Dora-Laskey Aaron, King Andrew, Sadler Richard
Department of Emergency Medicine, Michigan State University College of Human Medicine, East Lansing, MI, USA.
Department of Emergency Medicine, Wayne State University School of Medicine, Detroit, MI, USA.
Am J Emerg Med. 2022 Jan;51:393-396. doi: 10.1016/j.ajem.2021.11.014. Epub 2021 Nov 11.
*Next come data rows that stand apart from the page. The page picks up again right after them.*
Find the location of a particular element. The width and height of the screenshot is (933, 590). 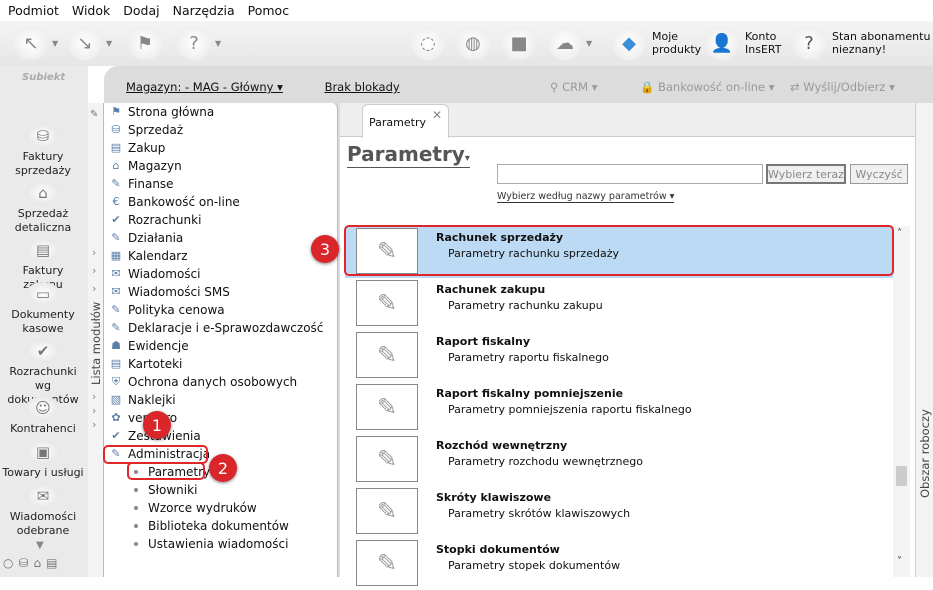

module-item: ✉ Wiadomości SMS is located at coordinates (168, 292).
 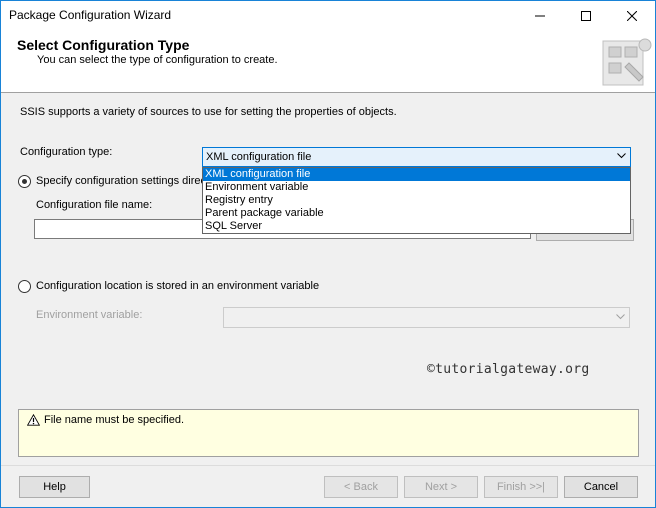 What do you see at coordinates (441, 487) in the screenshot?
I see `next-button: Next >` at bounding box center [441, 487].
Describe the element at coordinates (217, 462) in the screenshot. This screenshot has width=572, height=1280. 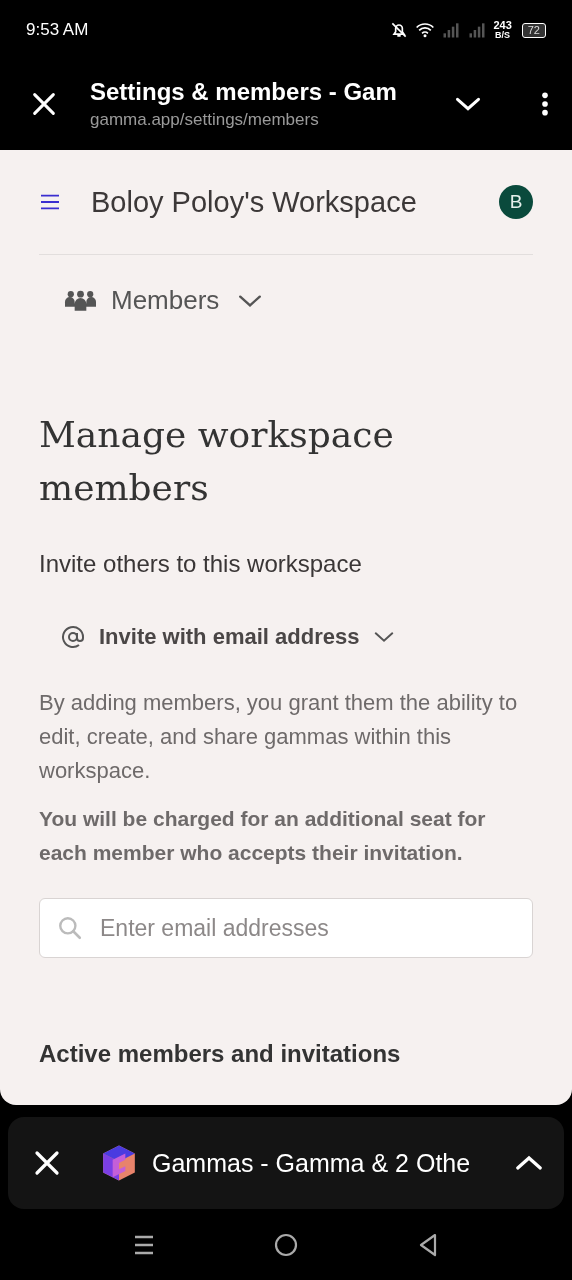
I see `page-heading: Manage workspace members` at that location.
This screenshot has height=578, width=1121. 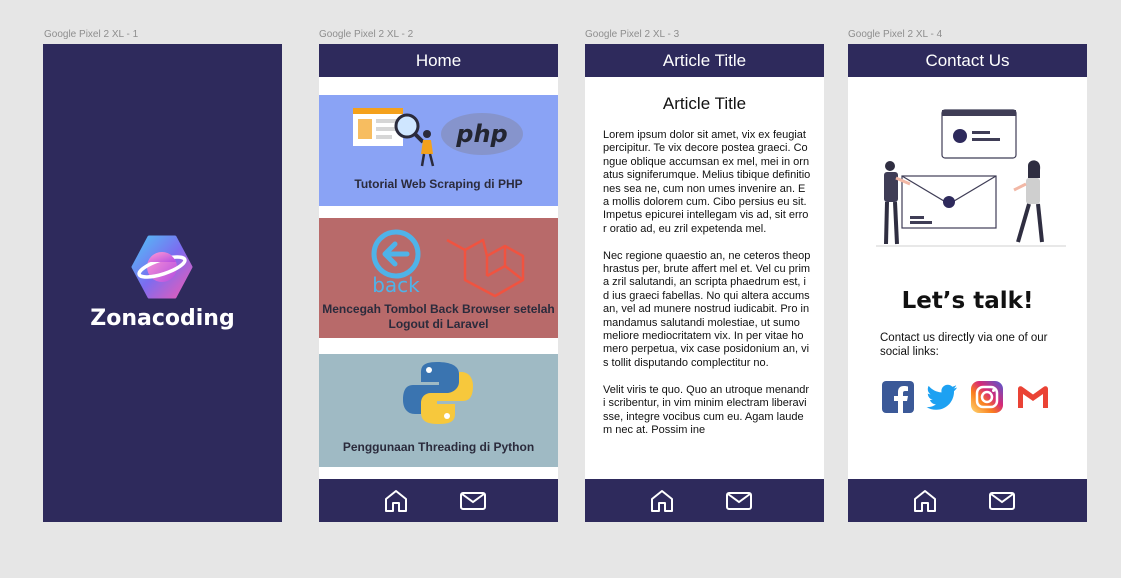 I want to click on article-heading: Article Title, so click(x=704, y=104).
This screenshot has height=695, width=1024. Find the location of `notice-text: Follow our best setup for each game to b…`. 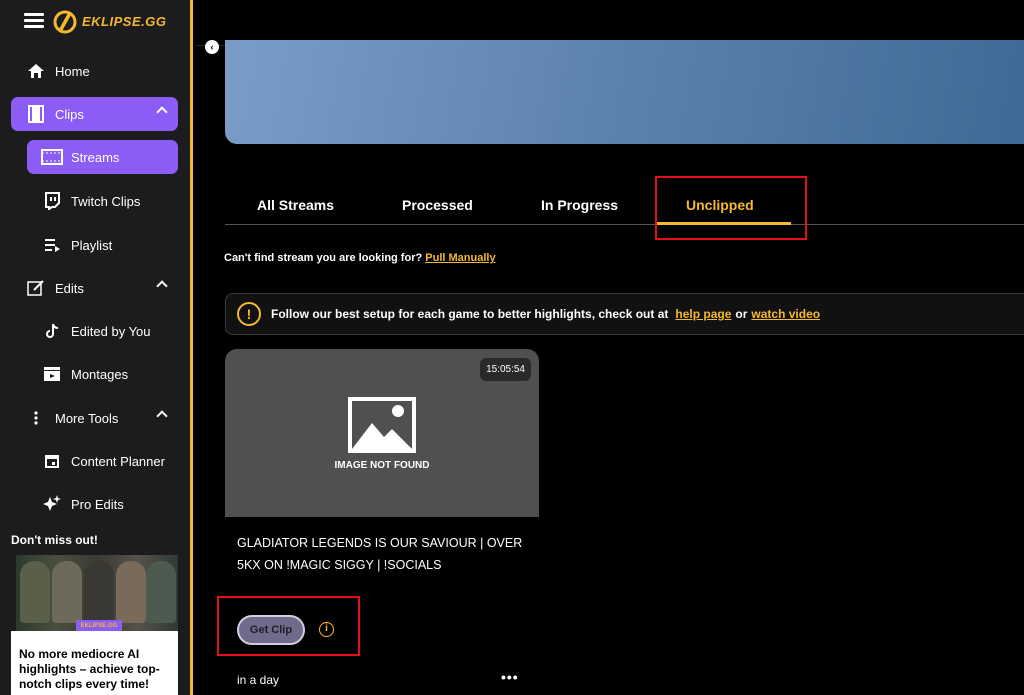

notice-text: Follow our best setup for each game to b… is located at coordinates (470, 314).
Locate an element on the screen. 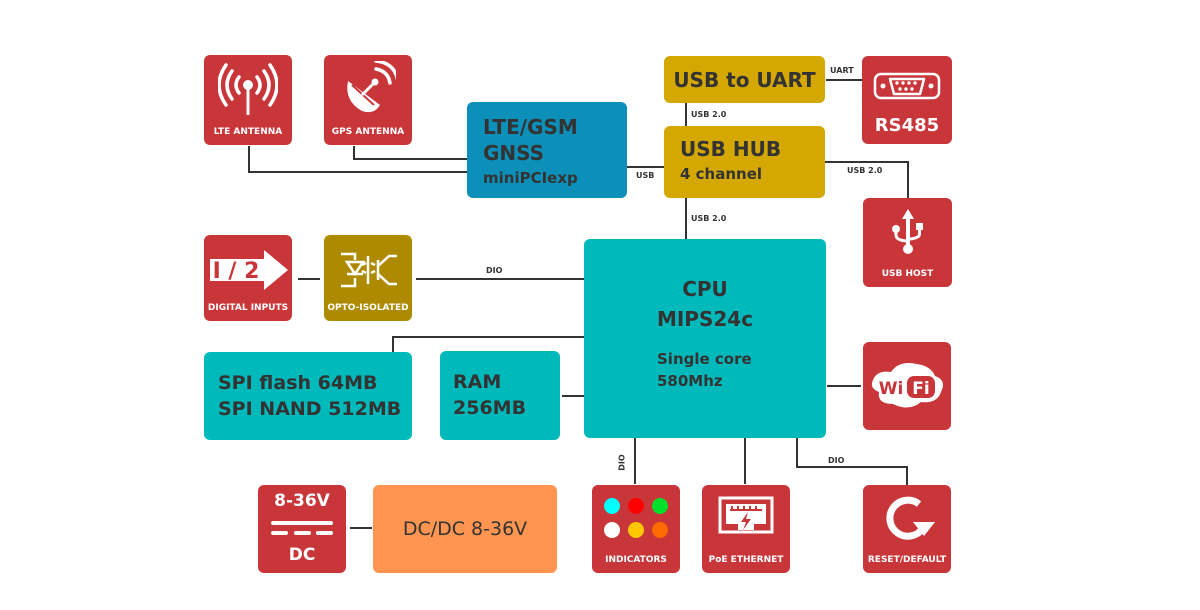  ram-line1: RAM is located at coordinates (478, 382).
Emergency department (ED)-initiated buprenorphine/naloxone has been shown to improve treatment retention and reduce illicit opioid use; however, its potential may be limited by a lack of accessible community-based facilities. This study compared one state's geographic distribution of EDs to outpatient treatment facilities that provide buprenorphine treatment and identified ED and geographic factors associated with treatment access.
Treatment facility data were obtained from the SAMHSA 2018 National Directory of Drug and Alcohol Abuse Treatment Facilities, and ED data were obtained from the Michigan College of Emergency Physician's 2018 ED directory. Geospatial analysis compared EDs to buprenorphine treatment facilities using 5-, 10-, and 20-mile network buffers.
Among 131 non-exclusively pediatric EDs in Michigan, 57 (43.5%) had a buprenorphine treatment facility within 5 miles, and 66 (50.4%) had a facility within 10 miles. EDs within 10 miles of a Medicaid-accepting, outpatient buprenorphine treatment facility had higher average numbers of beds (41 vs. 15; p < 0.0001) and annual patient volumes (58,616 vs. 17,484; p < 0.0001) compared to those without. Among Michigan counties with EDs, those with at least one buprenorphine facility had larger average populations (286,957 vs. 44,757; p = 0.005) and higher annual rates of opioid overdose deaths (mean 18.3 vs. 13.0 per 100,000; p = 0.02) but were similar in terms of opioid-related hospitalizations and socioeconomic distress.
Only half of Michigan EDs are within 10 miles of a buprenorphine treatment facility. Given these limitations, expanding access to ED-initiated buprenorphine in states similar to Michigan may require developing alternative models of care.
急诊科启动的丁丙诺啡/纳洛酮已被证明可提高治疗依从性并减少非法阿片类药物的使用;然而,其潜力可能因缺乏便捷的社区设施而受到限制。本研究比较了一个州急诊科与提供丁丙诺啡治疗的门诊治疗机构的地理分布,并确定了与治疗可及性相关的急诊科和地理因素。
治疗机构数据来自美国药物滥用和精神健康服务管理局(SAMHSA)2018年全国药物和酒精滥用治疗机构目录,急诊科数据来自密歇根急诊医师学院2018年急诊科目录。地理空间分析使用5英里、10英里和20英里的网络缓冲区将急诊科与丁丙诺啡治疗机构进行比较。
在密歇根州的131家非专门收治儿科患者的急诊科中,57家(43.5%)在5英里范围内设有丁丙诺啡治疗机构,66家(50.4%)在10英里范围内设有该机构。与没有此类机构的急诊科相比,距离接受医疗补助的门诊丁丙诺啡治疗机构10英里范围内的急诊科平均床位数更多(41张对15张;p<0.0001),年患者量也更多(58,616人次对17,484人次;p<0.0001)。在设有急诊科的密歇根州各县中,至少有一家丁丙诺啡治疗机构的县平均人口更多(286,957人对44,757人;p=0.005),阿片类药物过量死亡年发生率更高(平均每10万人18.3例对13.0例;p=0.02),但在阿片类药物相关住院率和社会经济困境方面相似。
密歇根州只有一半的急诊科距离丁丙诺啡治疗机构在10英里范围内。鉴于这些限制,在与密歇根州类似的州扩大急诊科启动的丁丙诺啡的可及性可能需要开发替代护理模式。